The AI + Event-B Approach:
I asked a modern LLM (simulated here for brevity) to handle this. It didn’t write code. Instead, it wrote invariants, such as:
CONTEXT TrafficCtx
SETS
COLORS
CONSTANTS
Red Green Yellow
AXIOMS
axm1: partition(COLORS, {Red}, {Green}, {Yellow})
END
MACHINE TrafficLights
SEES
TrafficCtx
VARIABLES
light_NS light_EW
INVARIANTS
inv1: light_NS ∈ COLORS
inv2: light_EW ∈ COLORS
inv3: light_NS = Green ⇒ light_EW = Red
inv4: light_EW = Green ⇒ light_NS = Red
EVENTS
INITIALISATION
THEN
light_NS := Red ||
light_EW := Red
END
END
If the AI now tries to add an event set_EW_Green without the necessary guard, Rodin will refuse to discharge inv4. The proof engine forces the AI to discover the missing safety logic.
The resulting C code, generated automatically, cannot crash the intersection. Not because of a borrow checker, but because the state space of “Crash” is unreachable by construction.
Conclusion
The “Rust Evangelism Strike Force” has done a great service by making us care about safety again.
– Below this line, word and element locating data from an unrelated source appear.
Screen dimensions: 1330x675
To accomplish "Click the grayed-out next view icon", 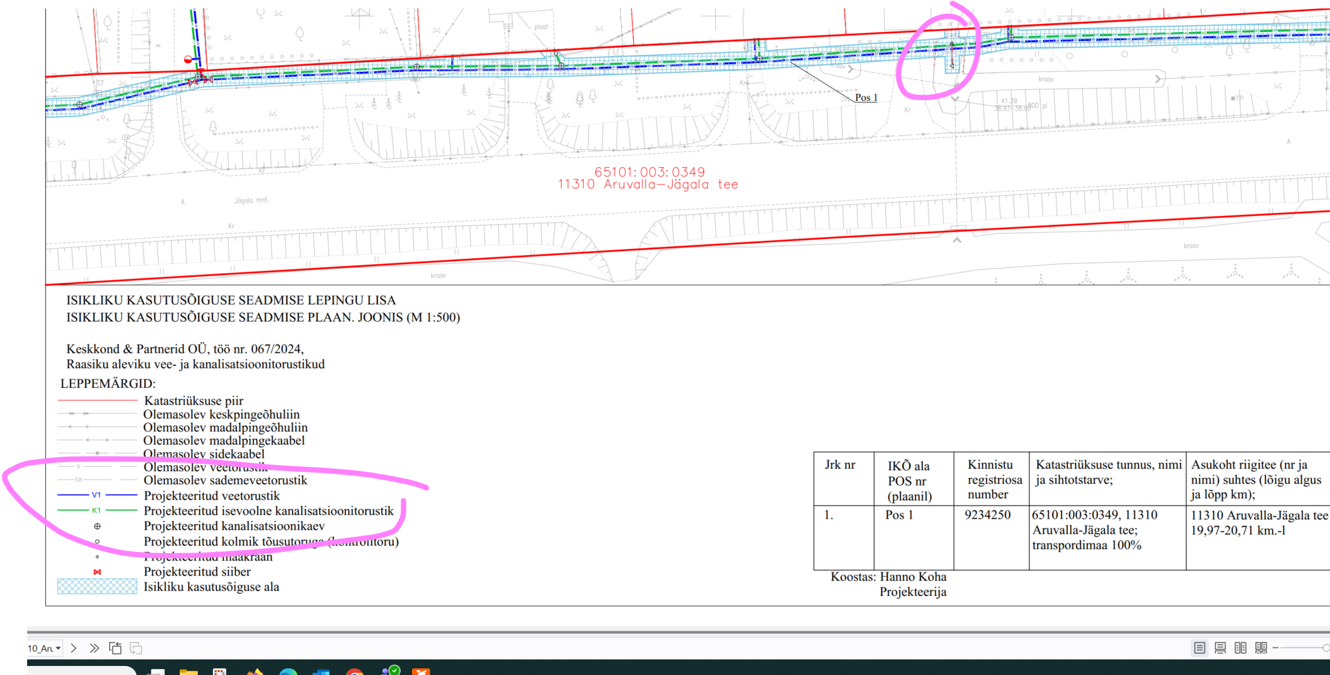I will 136,648.
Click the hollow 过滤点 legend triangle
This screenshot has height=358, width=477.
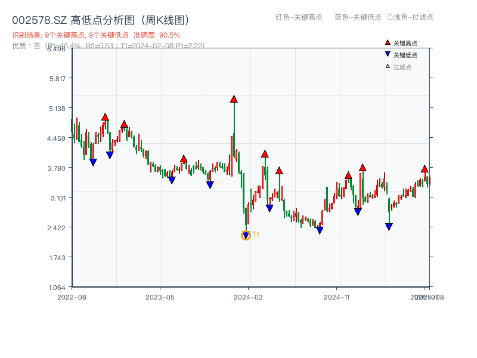[x=388, y=66]
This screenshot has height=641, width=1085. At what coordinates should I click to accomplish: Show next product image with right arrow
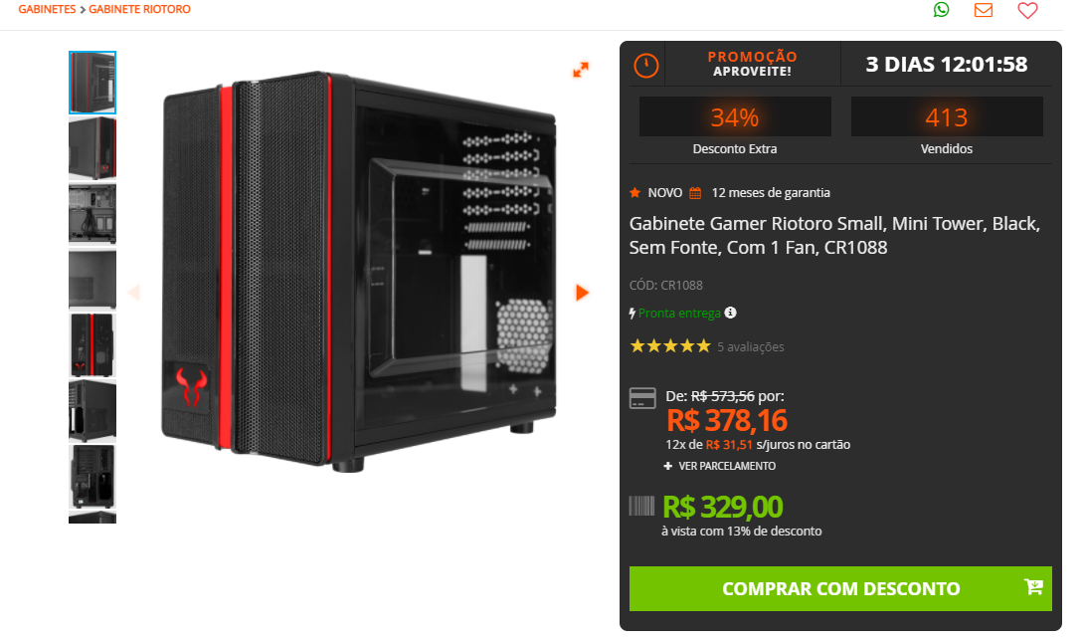click(x=582, y=293)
But they are solving the problem of 2015, not 2026.
We are moving from an era of Syntactic Safety (Rust) to Semantic Safety (AI + Formal Methods).
In this new world, “Unsafe C” is perfectly fine, as long as it is the output of a proven formal model.
So, to the senior engineers and CTOs reading this: Stop hiring people to rewrite your legacy C in Rust. Instead, hire architects who can articulate what your system should do, and equip them with AI agents that can prove it.
The horse is dead. Get out of the carriage.